Ağzı ile işgal ve soykırıma karşı çıkarken eylemleri ile İsrail’i besleyenleri
tarih unutmayacak. Atalarından miras kalmış ana sütü gibi helal toprakları
işgal edilirken direnen Filistin halkı yerine kan ile beslenen bir orduya
petrol sevk edenleri tarih unutmayacak. Bir yudum su için kilometrelerce yol
yürümek zorunda kalan çocuklar varken silah taşıyan gemilere limanları açanları
tarih unutmayacak. El kadar bebeklerinin cansız bedenlerine son kez bakan
annelerin göz yaşını silmek varken işgalci onursuz bir toplumla ticareti kar
bilenleri tarih unutmayacak. Unutmayacağız unutturmayacağız; işgal ve soykırıma
destek veren limanları işgal edeceğiz, tırların önünü kesmeye devam edeceğiz,
iki yüzlülerin maskesini düşürmeyi şeref bileceğiz, meydanları ev bilmeye devam
edeceğiz. Ve işgalciyi dostlarını ticari ortaklarını affetmeyeceğiz. Muhakkak ki
Allah da affetmeyecek.
İsrail, işgali genişlettikçe genişletti,
geriye bir Gazze kalmıştı. Gazze de bir yıldır yerle bir edildi. Katil
sürülerinin son planı Gazze’yi de Filistin’in diğer bölgeleri gibi küçük
mahallelere sığdırmak. Gazze’nin kuzeyinde 470 bin insanın bütün dünya ile
irtibatı kesildi. Dile kolay 470 bin insan tam bir aydır, açlık, susuzluk,
ilaçsızlık ve insani ihtiyaçlardan mahrum bırakılarak ölüme ve yalnızlığa terk
edildi!
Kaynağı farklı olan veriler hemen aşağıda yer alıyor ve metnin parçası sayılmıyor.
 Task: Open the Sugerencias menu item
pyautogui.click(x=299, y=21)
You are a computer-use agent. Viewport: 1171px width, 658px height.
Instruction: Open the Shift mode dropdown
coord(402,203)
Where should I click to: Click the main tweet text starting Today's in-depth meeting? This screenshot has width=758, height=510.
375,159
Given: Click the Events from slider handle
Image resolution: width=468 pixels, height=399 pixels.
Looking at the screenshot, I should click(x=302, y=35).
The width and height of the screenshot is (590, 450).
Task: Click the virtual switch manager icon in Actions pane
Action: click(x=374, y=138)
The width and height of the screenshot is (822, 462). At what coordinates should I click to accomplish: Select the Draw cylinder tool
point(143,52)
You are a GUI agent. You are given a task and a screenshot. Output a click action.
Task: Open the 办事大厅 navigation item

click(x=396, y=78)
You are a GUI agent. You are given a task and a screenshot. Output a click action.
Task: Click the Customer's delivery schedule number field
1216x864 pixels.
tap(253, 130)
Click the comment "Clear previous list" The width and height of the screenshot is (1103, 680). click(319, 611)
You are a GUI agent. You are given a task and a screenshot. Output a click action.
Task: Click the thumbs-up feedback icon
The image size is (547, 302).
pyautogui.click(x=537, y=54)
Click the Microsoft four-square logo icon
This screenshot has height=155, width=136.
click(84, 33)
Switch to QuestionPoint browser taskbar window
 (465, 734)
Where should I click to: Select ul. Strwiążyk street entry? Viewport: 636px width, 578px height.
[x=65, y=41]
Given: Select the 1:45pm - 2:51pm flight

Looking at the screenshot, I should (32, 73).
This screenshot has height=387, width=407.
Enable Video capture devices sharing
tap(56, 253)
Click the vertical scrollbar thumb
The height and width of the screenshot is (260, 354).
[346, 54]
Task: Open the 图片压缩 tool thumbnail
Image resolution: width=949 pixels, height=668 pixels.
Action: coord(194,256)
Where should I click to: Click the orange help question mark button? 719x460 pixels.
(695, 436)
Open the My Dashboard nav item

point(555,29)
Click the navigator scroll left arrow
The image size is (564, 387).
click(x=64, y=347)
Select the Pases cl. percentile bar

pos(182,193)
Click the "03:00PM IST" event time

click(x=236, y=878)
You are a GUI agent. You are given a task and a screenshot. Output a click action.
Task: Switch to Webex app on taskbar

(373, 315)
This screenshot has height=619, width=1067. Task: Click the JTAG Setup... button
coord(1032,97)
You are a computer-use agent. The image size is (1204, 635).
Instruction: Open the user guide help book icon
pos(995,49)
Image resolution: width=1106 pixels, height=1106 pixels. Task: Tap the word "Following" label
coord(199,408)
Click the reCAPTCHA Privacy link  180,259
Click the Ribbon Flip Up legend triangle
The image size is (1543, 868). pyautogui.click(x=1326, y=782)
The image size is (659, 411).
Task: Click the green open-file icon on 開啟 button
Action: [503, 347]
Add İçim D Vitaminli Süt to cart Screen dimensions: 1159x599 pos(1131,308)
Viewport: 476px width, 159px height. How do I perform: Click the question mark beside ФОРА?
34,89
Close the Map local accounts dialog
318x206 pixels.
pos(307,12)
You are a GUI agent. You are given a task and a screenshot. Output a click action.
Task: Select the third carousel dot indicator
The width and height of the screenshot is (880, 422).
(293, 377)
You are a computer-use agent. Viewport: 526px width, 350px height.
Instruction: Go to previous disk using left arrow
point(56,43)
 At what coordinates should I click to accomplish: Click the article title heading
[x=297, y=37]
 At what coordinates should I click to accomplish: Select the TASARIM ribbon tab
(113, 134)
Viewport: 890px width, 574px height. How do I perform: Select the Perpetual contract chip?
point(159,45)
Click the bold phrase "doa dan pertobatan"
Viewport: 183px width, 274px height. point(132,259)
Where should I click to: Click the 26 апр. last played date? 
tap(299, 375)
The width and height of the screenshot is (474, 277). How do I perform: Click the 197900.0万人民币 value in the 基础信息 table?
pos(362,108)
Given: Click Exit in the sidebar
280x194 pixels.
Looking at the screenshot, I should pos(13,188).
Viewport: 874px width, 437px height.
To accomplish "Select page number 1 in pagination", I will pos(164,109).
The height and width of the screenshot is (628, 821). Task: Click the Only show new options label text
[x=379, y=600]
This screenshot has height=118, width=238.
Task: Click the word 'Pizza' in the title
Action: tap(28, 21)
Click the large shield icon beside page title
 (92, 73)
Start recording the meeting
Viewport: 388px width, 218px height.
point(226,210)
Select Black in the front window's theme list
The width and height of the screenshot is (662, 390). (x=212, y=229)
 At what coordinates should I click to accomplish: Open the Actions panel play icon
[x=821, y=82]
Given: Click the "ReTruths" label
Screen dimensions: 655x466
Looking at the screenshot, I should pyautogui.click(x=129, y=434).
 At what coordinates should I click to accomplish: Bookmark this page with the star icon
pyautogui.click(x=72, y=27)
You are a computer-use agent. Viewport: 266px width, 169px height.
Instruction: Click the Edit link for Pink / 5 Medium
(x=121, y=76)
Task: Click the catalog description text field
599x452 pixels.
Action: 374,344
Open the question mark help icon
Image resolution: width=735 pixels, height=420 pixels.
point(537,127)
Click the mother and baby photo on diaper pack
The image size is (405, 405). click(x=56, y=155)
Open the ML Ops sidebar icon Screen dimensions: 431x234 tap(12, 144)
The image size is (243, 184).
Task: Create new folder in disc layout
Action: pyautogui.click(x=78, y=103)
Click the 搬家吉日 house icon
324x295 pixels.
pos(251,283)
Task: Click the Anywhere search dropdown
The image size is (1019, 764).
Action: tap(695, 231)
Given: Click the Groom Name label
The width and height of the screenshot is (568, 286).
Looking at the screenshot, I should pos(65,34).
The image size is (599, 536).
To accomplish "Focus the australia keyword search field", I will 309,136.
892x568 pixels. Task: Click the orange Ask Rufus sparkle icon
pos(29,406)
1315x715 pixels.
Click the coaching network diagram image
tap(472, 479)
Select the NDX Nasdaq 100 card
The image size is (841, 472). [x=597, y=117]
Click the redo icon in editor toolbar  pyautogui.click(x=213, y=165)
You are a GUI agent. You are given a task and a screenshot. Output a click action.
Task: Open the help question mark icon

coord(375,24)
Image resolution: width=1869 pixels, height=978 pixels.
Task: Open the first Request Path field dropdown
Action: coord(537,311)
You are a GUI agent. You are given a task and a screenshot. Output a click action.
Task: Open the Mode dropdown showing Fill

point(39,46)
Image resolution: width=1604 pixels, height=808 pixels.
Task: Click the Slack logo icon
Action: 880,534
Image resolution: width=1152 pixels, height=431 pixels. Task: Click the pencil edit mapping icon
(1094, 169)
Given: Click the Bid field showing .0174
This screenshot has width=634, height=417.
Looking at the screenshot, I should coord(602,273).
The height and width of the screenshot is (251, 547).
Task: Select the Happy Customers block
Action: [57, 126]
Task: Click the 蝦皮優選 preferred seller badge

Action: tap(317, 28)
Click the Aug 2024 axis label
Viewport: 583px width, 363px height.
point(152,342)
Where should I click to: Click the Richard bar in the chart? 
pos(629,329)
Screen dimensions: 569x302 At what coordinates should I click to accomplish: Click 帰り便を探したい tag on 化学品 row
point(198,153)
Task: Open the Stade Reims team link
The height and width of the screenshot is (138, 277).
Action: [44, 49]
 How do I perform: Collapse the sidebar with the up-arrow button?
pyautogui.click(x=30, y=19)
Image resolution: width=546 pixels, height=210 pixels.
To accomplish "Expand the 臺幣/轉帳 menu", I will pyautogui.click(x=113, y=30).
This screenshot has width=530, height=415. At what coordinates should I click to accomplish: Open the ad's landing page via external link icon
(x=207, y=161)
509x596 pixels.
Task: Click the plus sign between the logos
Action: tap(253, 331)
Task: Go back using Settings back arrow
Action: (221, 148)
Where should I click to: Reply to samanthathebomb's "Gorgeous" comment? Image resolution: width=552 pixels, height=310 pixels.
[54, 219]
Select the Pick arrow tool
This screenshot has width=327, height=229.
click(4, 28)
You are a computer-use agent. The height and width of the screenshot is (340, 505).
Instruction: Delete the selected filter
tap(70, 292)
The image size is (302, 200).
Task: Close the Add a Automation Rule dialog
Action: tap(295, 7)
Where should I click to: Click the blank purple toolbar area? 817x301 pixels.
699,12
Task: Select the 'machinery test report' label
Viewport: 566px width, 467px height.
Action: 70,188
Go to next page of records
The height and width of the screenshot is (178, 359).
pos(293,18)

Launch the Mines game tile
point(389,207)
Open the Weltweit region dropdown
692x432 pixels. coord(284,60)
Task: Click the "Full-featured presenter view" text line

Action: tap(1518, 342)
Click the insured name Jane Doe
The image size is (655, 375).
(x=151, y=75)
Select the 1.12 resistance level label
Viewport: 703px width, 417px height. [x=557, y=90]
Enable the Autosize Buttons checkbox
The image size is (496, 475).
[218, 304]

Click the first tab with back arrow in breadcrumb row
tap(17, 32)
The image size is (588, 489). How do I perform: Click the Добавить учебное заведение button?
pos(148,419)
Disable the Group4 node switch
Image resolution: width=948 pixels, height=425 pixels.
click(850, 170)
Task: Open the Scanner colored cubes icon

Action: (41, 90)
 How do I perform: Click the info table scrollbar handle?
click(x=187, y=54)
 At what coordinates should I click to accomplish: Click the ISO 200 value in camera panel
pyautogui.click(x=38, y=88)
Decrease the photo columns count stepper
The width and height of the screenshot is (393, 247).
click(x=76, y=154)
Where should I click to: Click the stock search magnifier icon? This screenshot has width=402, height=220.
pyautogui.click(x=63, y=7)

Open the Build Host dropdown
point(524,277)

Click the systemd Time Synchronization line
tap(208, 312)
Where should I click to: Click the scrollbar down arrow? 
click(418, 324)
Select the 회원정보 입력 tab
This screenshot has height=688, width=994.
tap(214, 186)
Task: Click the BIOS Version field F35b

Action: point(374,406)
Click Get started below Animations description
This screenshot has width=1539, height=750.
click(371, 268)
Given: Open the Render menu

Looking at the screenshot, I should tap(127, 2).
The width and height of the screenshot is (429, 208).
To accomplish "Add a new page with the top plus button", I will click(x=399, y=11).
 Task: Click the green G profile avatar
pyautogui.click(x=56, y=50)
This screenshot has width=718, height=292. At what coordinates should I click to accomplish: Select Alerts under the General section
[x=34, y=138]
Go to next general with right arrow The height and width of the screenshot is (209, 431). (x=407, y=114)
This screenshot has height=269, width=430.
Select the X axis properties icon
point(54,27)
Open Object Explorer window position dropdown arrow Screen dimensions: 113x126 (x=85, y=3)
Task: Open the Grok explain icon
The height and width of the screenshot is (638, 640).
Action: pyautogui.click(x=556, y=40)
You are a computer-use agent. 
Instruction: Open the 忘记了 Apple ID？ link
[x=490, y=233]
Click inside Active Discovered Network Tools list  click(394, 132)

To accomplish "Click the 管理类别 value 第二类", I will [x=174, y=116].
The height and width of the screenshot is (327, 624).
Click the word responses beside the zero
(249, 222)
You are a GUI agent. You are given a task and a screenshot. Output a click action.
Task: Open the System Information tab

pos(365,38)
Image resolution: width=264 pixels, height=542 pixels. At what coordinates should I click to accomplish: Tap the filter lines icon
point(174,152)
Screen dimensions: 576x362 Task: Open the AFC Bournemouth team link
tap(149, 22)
Anneler bombaların yağmur gibi üzerlerine yağmasından korkmuyor,
çocuklarının aç kalmasından korkuyorlar. Evladının anne acıktım demesi ve
annenin evladının karnını doyuramaması kadar zor bir durum yoktur, diyor
Gazzeli anneler.
Mutlak şer olan İsrail’e karşı devlet
yetkilileri kınama mesajlarından artık vazgeçmeli. Bölgesel ittifaklarla bu
zulmü durdurmak için adım atılmalı.
Çanakkale’de kurtuluş savaşında düşmana karşı savaşan Gazze’nin ecdadının
makberi sızlıyor. Gazzeli kardeşlerimiz, dün Çanakkale’de düşmana karşı savaşıp
düşmanı püskürttükleri gibi bizlerin de onlara karşı sorumluluklarımızı ve vefa
borcumuzu ödeme vakti gelmedi mi? Zulme sessiz kalmanın zulme ortak olmak kadar
ağır vebali vardır. Bu vebalden kurtulmanın tek çaresi Gazze’ye karşı
sorumluluklarımızı yerine getirmektir...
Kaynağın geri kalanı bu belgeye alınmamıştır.